Cysteine-Rich Antifungal Proteins from Filamentous Fungi are Promising Bioactive Natural Compounds in Anti- Candida Therapy

Abstract

The emerging number of life-threatening invasive fungal infections caused by drug-resistant Candida strains urges the need for the development and application of fundamentally new and safe antifungal strategies in the clinical treatment. Recent studies demonstrated that the extracellular cysteine-rich and cationic antifungal proteins (crAFPs) originating from filamentous fungi, and de novo designed synthetic peptide derivatives of these crAFPs provide a feasible basis for this approach. This mini-review focuses on the global challenges of the anti-Canidia therapy and on the crAFPs as potential drug candidates to overcome existing problems. The advantages and limitations in the use of crAFPs and peptide derivatives compared to those of conventional antifungal drugs will also be critically discussed.

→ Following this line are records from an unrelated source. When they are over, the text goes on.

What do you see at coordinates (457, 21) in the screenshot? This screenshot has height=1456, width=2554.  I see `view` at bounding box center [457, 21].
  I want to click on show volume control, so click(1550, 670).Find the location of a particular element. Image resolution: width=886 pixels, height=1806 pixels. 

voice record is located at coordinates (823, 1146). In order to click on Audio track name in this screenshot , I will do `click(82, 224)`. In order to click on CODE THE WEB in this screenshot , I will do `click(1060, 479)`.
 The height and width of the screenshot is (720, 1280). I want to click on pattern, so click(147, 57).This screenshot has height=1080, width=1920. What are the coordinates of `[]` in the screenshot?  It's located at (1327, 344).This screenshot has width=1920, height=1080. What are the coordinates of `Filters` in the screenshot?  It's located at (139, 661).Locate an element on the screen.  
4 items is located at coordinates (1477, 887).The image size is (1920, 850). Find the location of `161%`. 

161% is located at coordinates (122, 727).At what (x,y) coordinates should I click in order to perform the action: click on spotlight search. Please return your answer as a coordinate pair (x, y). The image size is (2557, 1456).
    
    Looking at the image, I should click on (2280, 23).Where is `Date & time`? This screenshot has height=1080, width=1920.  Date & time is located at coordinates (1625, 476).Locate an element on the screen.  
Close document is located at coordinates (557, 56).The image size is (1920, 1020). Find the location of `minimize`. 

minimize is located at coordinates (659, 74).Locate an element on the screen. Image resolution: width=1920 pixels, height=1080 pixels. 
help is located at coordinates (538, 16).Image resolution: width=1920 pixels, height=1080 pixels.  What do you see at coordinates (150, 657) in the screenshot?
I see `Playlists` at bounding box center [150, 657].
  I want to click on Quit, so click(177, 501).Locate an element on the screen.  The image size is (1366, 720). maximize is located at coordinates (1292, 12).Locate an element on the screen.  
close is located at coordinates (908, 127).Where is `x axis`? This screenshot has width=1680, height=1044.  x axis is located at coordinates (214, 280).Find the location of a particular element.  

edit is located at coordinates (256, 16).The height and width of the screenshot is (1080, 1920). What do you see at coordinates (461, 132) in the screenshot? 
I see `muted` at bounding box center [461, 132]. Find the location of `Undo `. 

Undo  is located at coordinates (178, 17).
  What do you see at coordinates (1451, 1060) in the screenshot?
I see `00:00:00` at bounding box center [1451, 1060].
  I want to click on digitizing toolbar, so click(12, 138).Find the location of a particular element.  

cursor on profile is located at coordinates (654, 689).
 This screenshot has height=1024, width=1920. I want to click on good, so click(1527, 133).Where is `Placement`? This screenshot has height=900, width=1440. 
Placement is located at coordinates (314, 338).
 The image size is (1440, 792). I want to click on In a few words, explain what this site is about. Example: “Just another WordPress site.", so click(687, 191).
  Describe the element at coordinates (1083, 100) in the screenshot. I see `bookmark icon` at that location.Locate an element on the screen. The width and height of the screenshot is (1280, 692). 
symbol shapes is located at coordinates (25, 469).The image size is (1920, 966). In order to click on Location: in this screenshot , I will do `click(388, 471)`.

Keywords: Candida spp.; antifungal protein; drug-resistance; licensed antifungal drug; synthetic peptide.

Figure 1

Primary structure of anti‐yeast crAFPs isolated from Eurotiomycetes. ClustalW multiple alignment of the prepro‐sequences and the sequences of mature proteins were generated with the BioEdit program36 and visualized with Jalview version 2.10.3b1.37 The cleavage site of the predicted signal sequence (pre‐sequence indicated by grey line) was predicted by SignalP1 4.1 server.38 Connective orange lines between Cys residues (C in black frame) indicate disulfide bridge formations. The ClustalX default color scheme was applied in the alignment (http://www.jalview.org/help/html/colourSchemes/clustal.html) to show similarity.37 Brackets in the sequence of PAFB indicate that this protein is expressed in 58 amino acid full‐length form into the supernatant, however the leucine (L) and the serine (S) are cleaved from the N‐terminus with time, generating the 56 amino acid sfPAF form which served for the tertiary structure determination.28

Figure 2

Secondary structure and relative solvent accessibility (RSA) of anti‐yeast crAFPs isolated from Eurotiomycetes. Linear representation of secondary structures and RSA were generated from the respective annotated (PAFB, PAF, BP) or predicted (AnAFP and FPAP) .pdb file of tertiary structure (Protein Data Bank IDs: PAFB‐2nc2, PAF‐2mhv, BP‐1uoy) with POLYVIEW‐2D server39 and revised based on the tertiary structure visualized with UCSF Chimera software.40 Blue lines and green arrows indicate the loop and β‐strand regions, respectively. Connective orange lines between Cys residues indicate disulfide bridge formations. Below the secondary structure, the RSA is indicated, in which the black and white squares represent completely buried (0‐9 RSA) and fully exposed (90‐100 RSA) amino acids, respectively. Putative tertiary structure of AnAFP and FPAP was predicted in silico by I‐Tasser,^[41] and refined by ModRefiner.42 Tertiary structure of PAF (Protein Data Bank ID: 2mhv) served as a template to model the structure of AnAFP and FPAP. Question marks indicate that the secondary structure of NFAP2 is under investigation.

Figure 3

Tertiary structure, hydrophobicity (Kyte‐Doolittle scale of amino acids with colors ranging from blue for the most hydrophilic to white at 0.0 to orange for the most hydrophobic) and electrostatic surface (Coulombic surface coloring of amino acids with colors ranging from dark blue for positive charge to white at 0 to red for negative charge) (from up to down) of anti‐yeast crAFPs isolated from Eurotiomycetes. The first loop region and the γ‐core motif is indicated by black and grey, respectively. Cys residues and disulfide bridges are marked in yellow and yellow lines, respectively. All structures were generated with UCSF Chimera visualization software using the respective annotated (Protein Data Bank IDs: PAFB‐2nc2, PAF‐2mhv, BP‐1uoy) or predicted (AnAFP and FPAP) .pdf file of tertiary structure, respectively.40 Putative tertiary structure of AnAFP and FPAP was predicted in silico by I‐Tasser,41 and refined by ModRefiner.42 Based on the Ramachandran plot analysis,43 96.4 % and 100 % of the residues are in the favored and allowed position in AnAFP and FPAP, respectively. Tertiary structure of PAF (Protein Data Bank ID: 2mhv) served as a template to model the structure of AnAFP and FPAP. Question marks indicate that the tertiary structure, hydrophobicity and electrostatic surface of NFAP2 are under investigation.